═════ DATASET CONTENT ═════

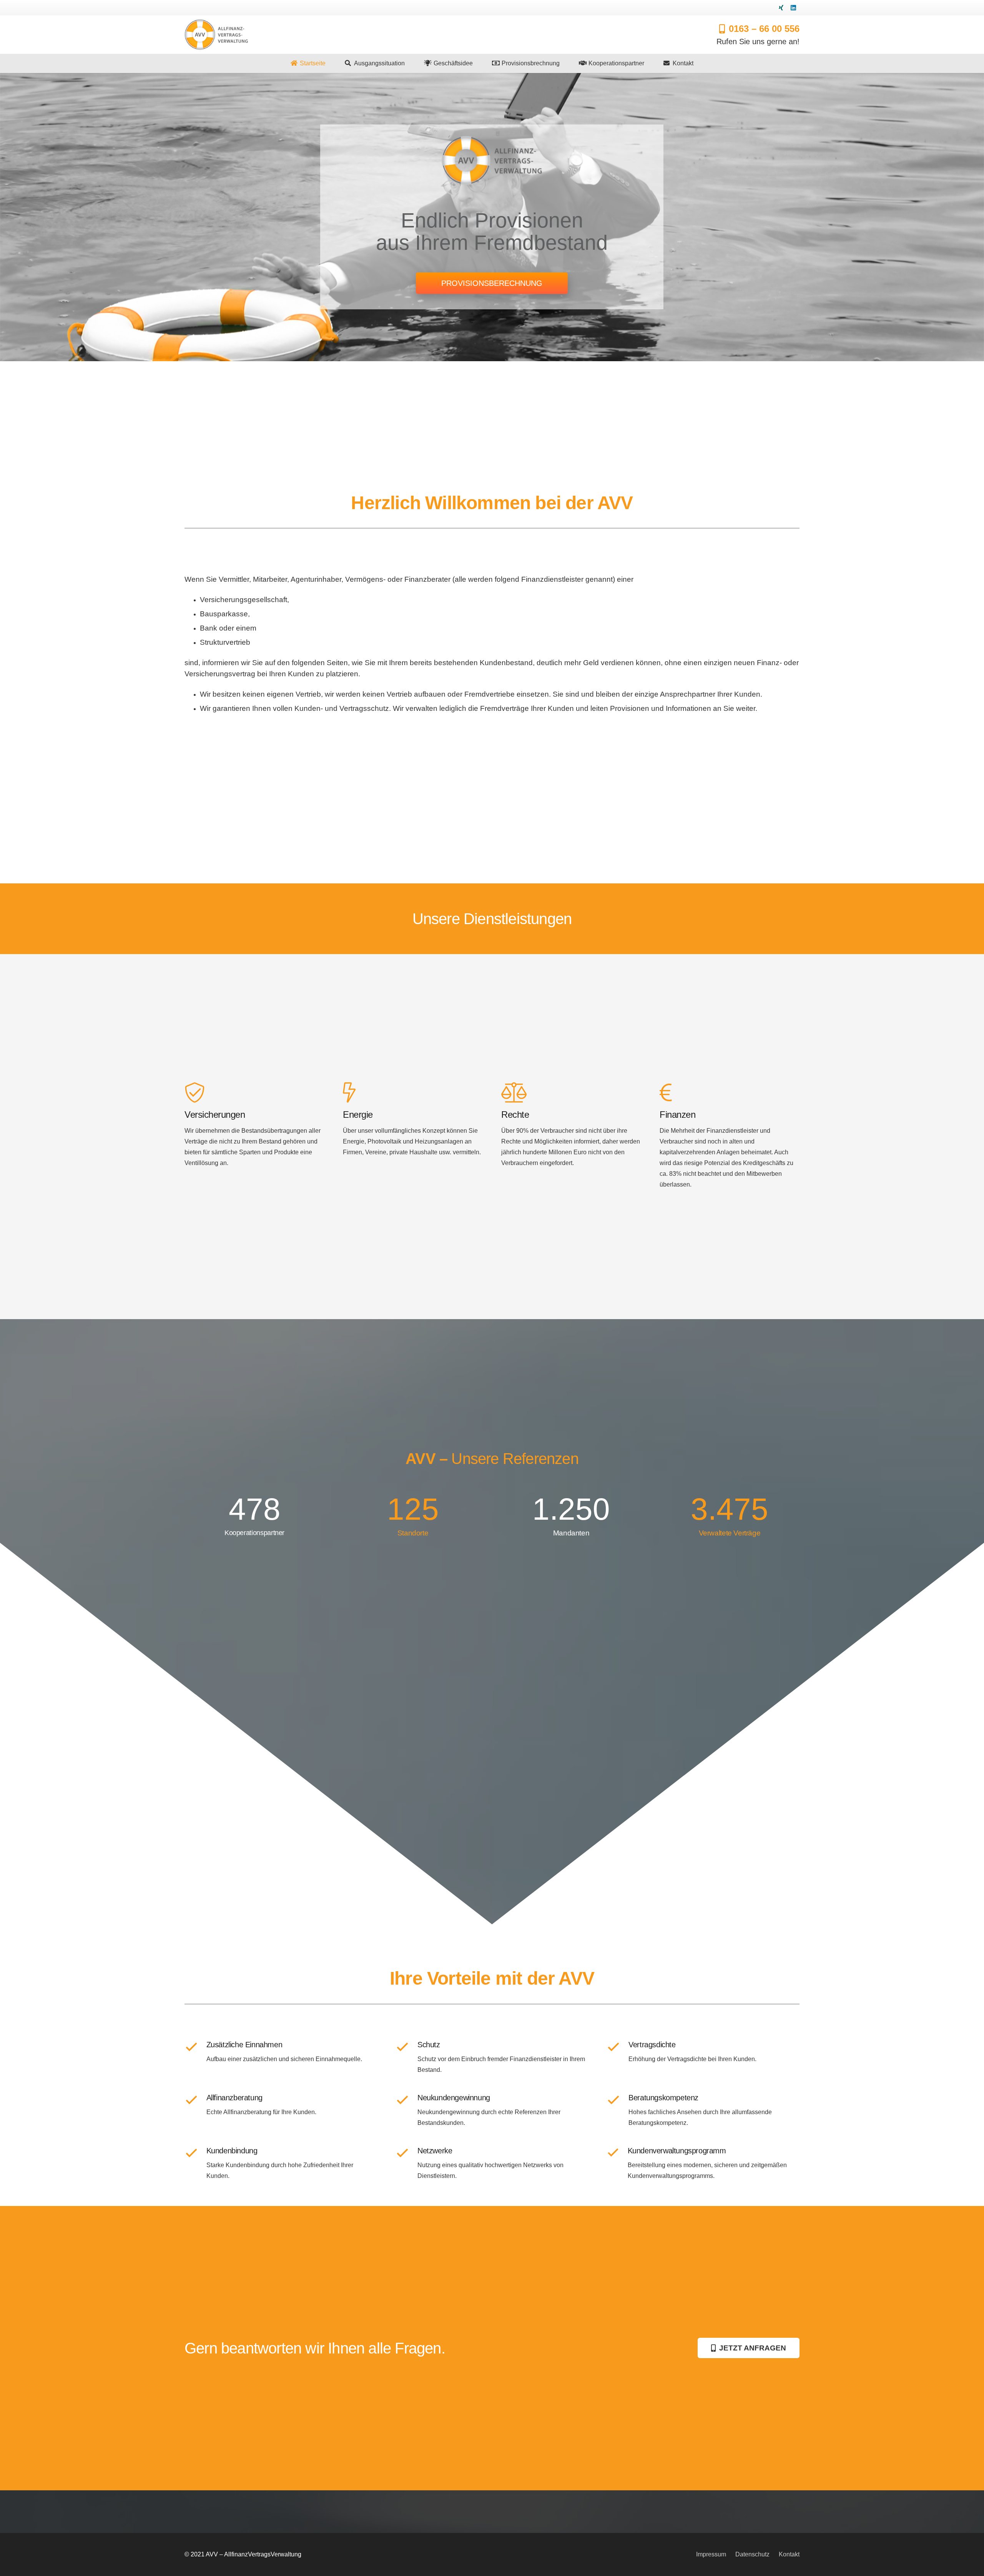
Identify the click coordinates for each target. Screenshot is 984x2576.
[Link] (216, 34)
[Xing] (781, 8)
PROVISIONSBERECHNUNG (491, 283)
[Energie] (413, 1093)
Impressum (711, 2554)
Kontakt (789, 2554)
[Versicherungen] (254, 1093)
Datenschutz (752, 2554)
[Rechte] (571, 1093)
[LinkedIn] (793, 8)
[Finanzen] (730, 1093)
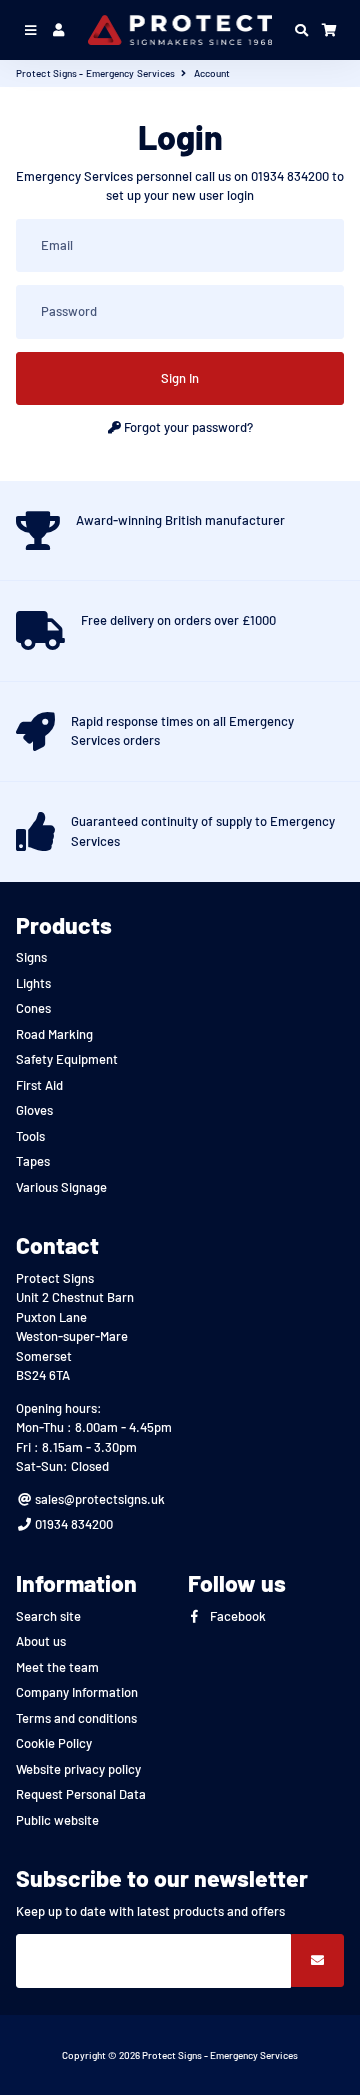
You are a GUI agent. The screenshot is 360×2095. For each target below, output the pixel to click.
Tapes (33, 1161)
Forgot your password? (187, 427)
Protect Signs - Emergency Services (95, 73)
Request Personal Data (81, 1794)
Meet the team (57, 1667)
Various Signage (61, 1187)
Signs (31, 957)
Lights (33, 983)
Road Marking (54, 1034)
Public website (57, 1820)
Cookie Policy (54, 1743)
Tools (30, 1136)
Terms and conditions (76, 1718)
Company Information (77, 1692)
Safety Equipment (67, 1059)
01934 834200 (72, 1524)
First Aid (39, 1085)
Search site (48, 1616)
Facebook (236, 1616)
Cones (33, 1008)
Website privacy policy (78, 1769)
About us (41, 1641)
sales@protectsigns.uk (98, 1499)
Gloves (34, 1110)
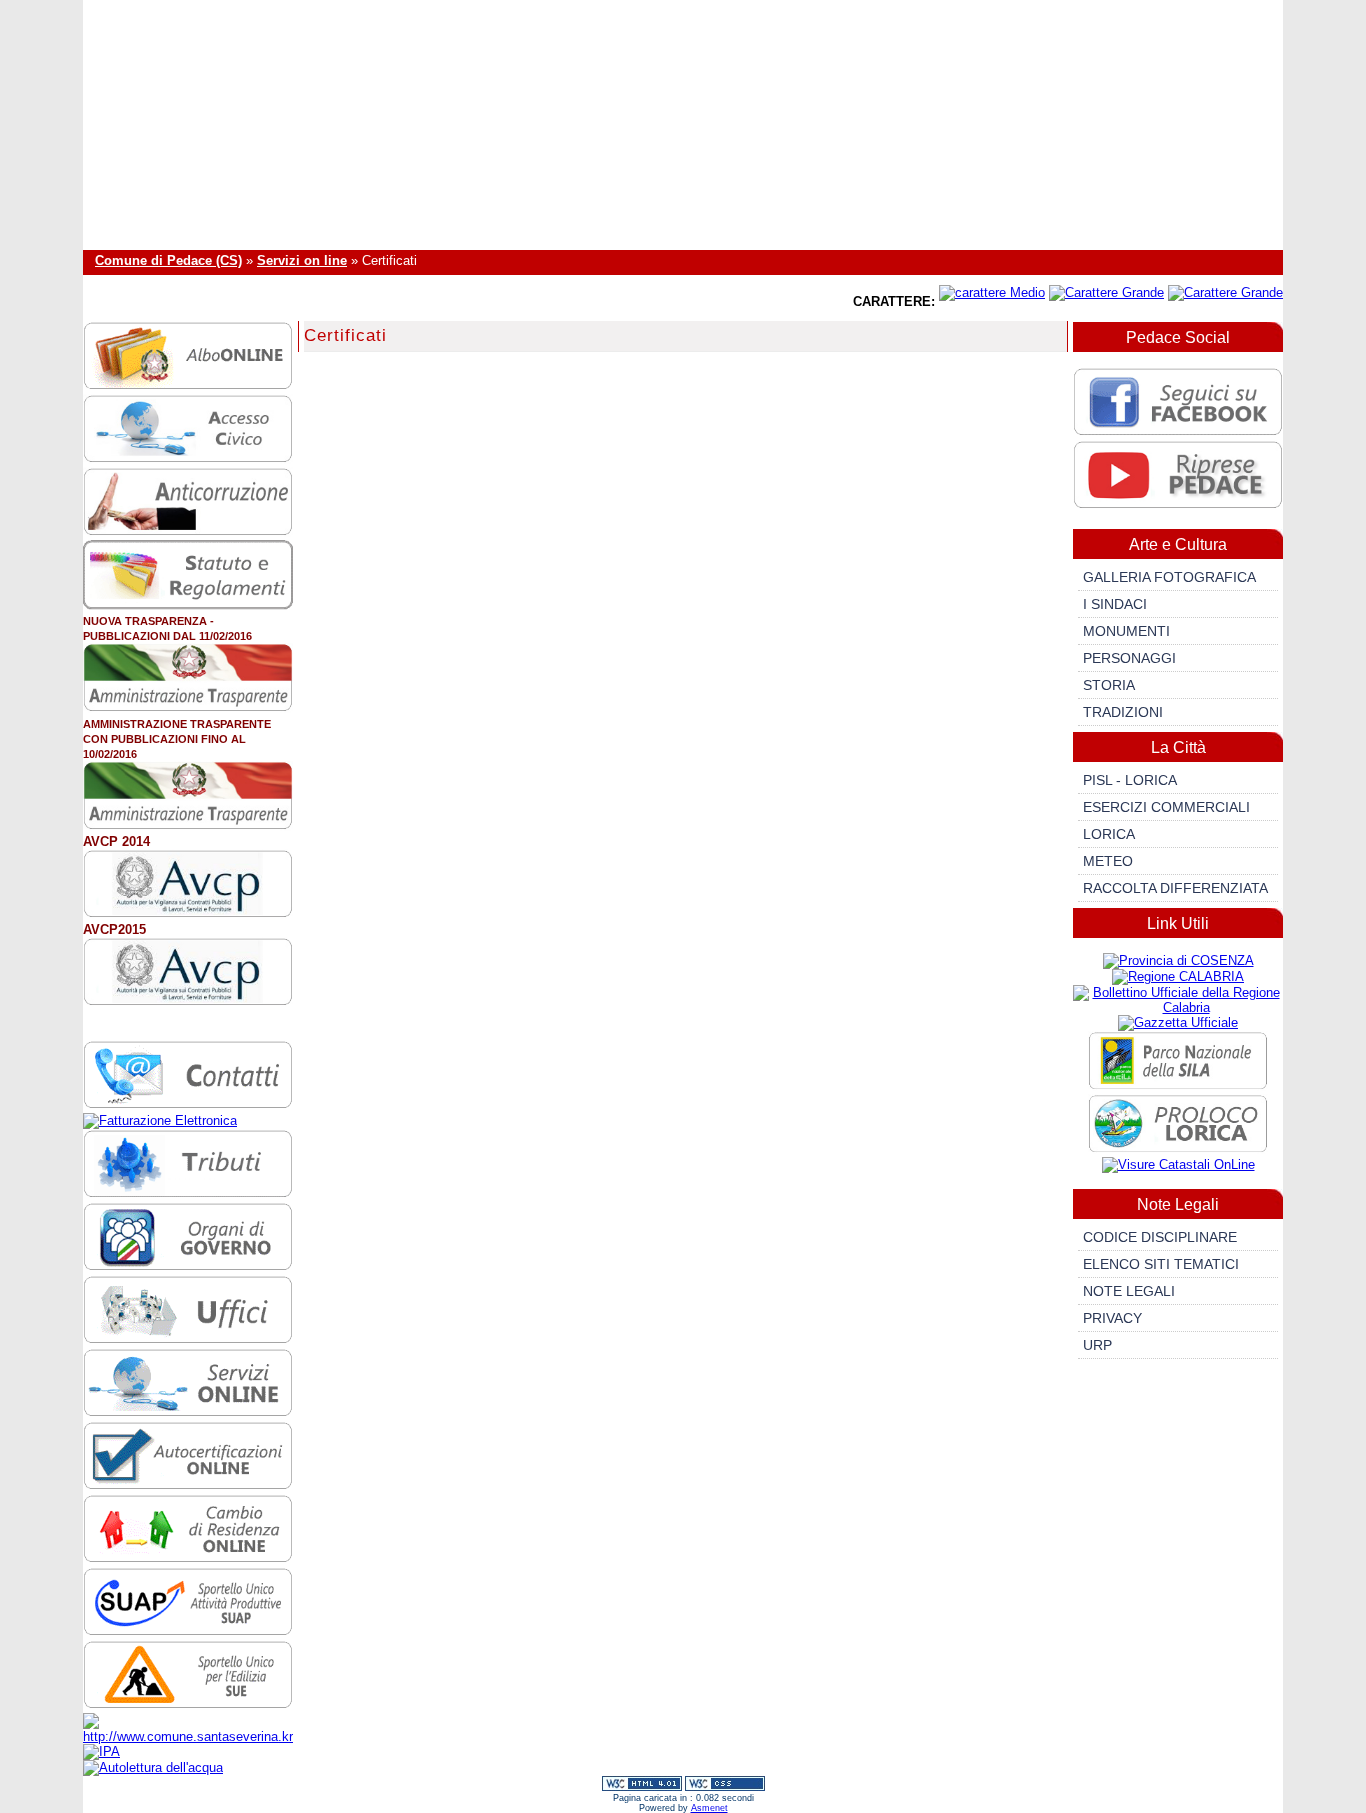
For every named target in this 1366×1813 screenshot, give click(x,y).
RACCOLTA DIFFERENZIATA (1175, 888)
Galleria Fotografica (1169, 577)
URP (1097, 1345)
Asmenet (709, 1808)
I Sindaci (1115, 604)
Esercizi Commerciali (1166, 807)
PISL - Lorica (1130, 780)
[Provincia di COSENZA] (1178, 960)
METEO (1108, 861)
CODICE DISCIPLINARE (1160, 1237)
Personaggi (1129, 658)
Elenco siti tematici (1161, 1264)
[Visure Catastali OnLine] (1178, 1164)
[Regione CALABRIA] (1178, 976)
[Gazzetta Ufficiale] (1178, 1022)
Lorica (1109, 834)
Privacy (1112, 1318)
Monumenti (1126, 631)
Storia (1109, 685)
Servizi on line (302, 260)
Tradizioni (1123, 712)
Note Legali (1129, 1291)
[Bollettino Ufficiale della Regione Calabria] (1178, 1007)
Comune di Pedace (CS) (168, 260)
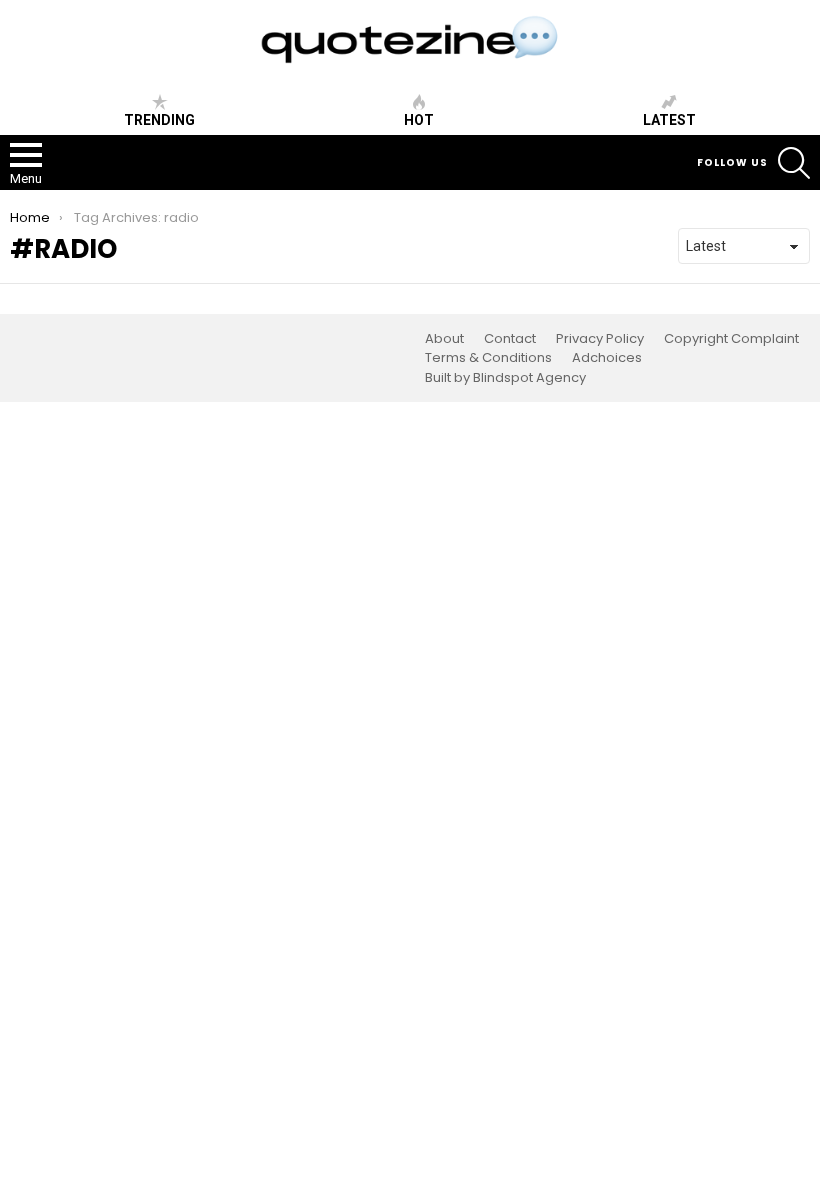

═════

● **ASSIGNMENT**:
Pull every line with the string "each" from the data above.

● **EXERCISE SOLUTION**:
Identify the click coordinates for each target. Screenshot is 984x2576.
You are a GUI agent. The screenshot is 360×2095. For each target below, output the pixel to click.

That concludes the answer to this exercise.